## Consigne 1
Répondez à ces questions à partir du texte fourni :
(a) À quelles dates se tient la 6ème Conférence annuelle de l'APSA ?
(b) Quel est le thème de cette conférence ?
(c) Où en est le Maroc dans la supervision basée sur les risques ?
## Consigne 2
Recopiez le passage du texte fourni qui va de « Cette conférence vise » jusqu'à « du secteur informel. » inclus.

## Texte fourni

★ ★ ★

Ecrit par S. Es-Siari I
La supervision basée sur les risques dans le contexte de la retraite en Afrique est un enjeu crucial pour assurer la pérennité et la robustesse des systèmes de retraite. Elle vise à identifier, évaluer et gérer les risques spécifiques auxquels sont confrontés les régimes de retraite, en tenant compte des spécificités locales et des défis démographiques et économiques du continent. Si de nombreux pays du Continent l’ont adopté, au Maroc, elle est encore au stade de la réflexion.
Deux jours durant, soit les 10 et 11 juillet 2025, l’Autorité de Contrôle des Assurances et de la Prévoyance Sociale (ACAPS) accueille à Marrakech, les travaux de la 6ème Conférence annuelle de l’Association des Autorités Africaines de Supervision des Retraites (APSA). Placé sous le thème « Renforcer la résilience du paysage des retraites en Afrique », cet évènement rassemble les responsables d’institutions de régulation et de supervision des retraites de plusieurs pays du continent africain, ainsi que des représentants d’organisations internationales, d’acteurs institutionnels, de chercheurs et d’experts du secteur.
Cette conférence vise à partager les bonnes pratiques en matière de gouvernance, d’élargissement de la couverture, de gestion des risques émergents, ainsi que d’intégration des critères environnementaux, sociaux et de gouvernance dans les politiques d’investissement.
Au programme de ces deux journées de travaux figurent plusieurs sessions thématiques consacrées notamment à l’évolution des cadres de supervision vers des approches fondées sur les risques, à la gestion proactive des risques émergents (climat, cybersécurité, démographie…), au développement d’une taxonomie « Environnementale, Sociale et de Gouvernance » africaine, ou encore à l’exploration de nouveaux modèles de micro-retraite pour élargir la couverture des travailleurs du secteur informel.

★ ★ ★

## Données
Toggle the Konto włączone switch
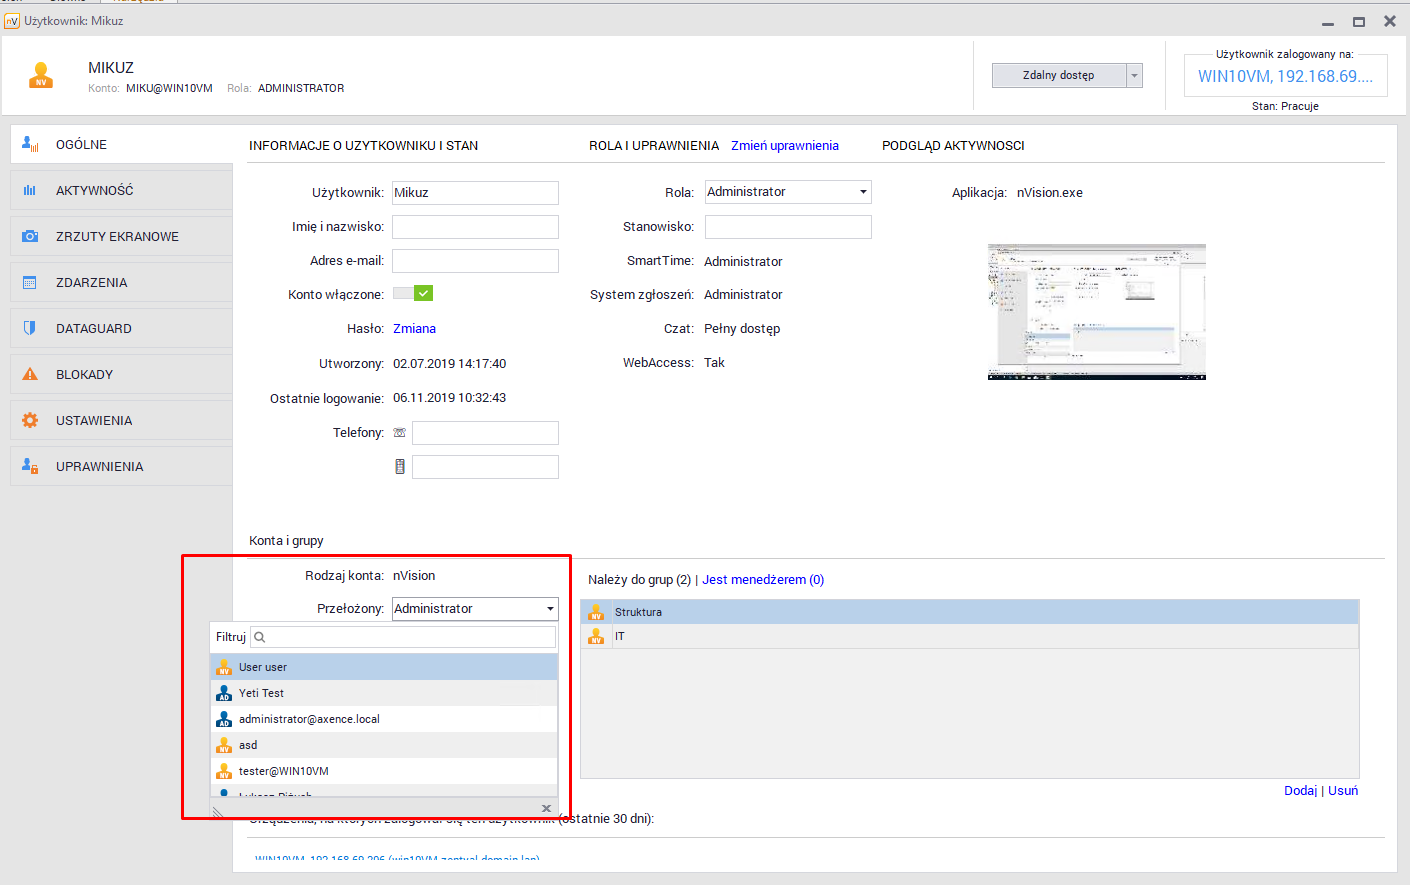The width and height of the screenshot is (1410, 885). coord(413,294)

★ ★ ★

## Réponse rédigée 1
(a) Les 10 et 11 juillet 2025.
(b) « Renforcer la résilience du paysage des retraites en Afrique ».
(c) Elle y est encore au stade de la réflexion.

## Réponse rédigée 2
Cette conférence vise à partager les bonnes pratiques en matière de gouvernance, d’élargissement de la couverture, de gestion des risques émergents, ainsi que d’intégration des critères environnementaux, sociaux et de gouvernance dans les politiques d’investissement.
Au programme de ces deux journées de travaux figurent plusieurs sessions thématiques consacrées notamment à l’évolution des cadres de supervision vers des approches fondées sur les risques, à la gestion proactive des risques émergents (climat, cybersécurité, démographie…), au développement d’une taxonomie « Environnementale, Sociale et de Gouvernance » africaine, ou encore à l’exploration de nouveaux modèles de micro-retraite pour élargir la couverture des travailleurs du secteur informel.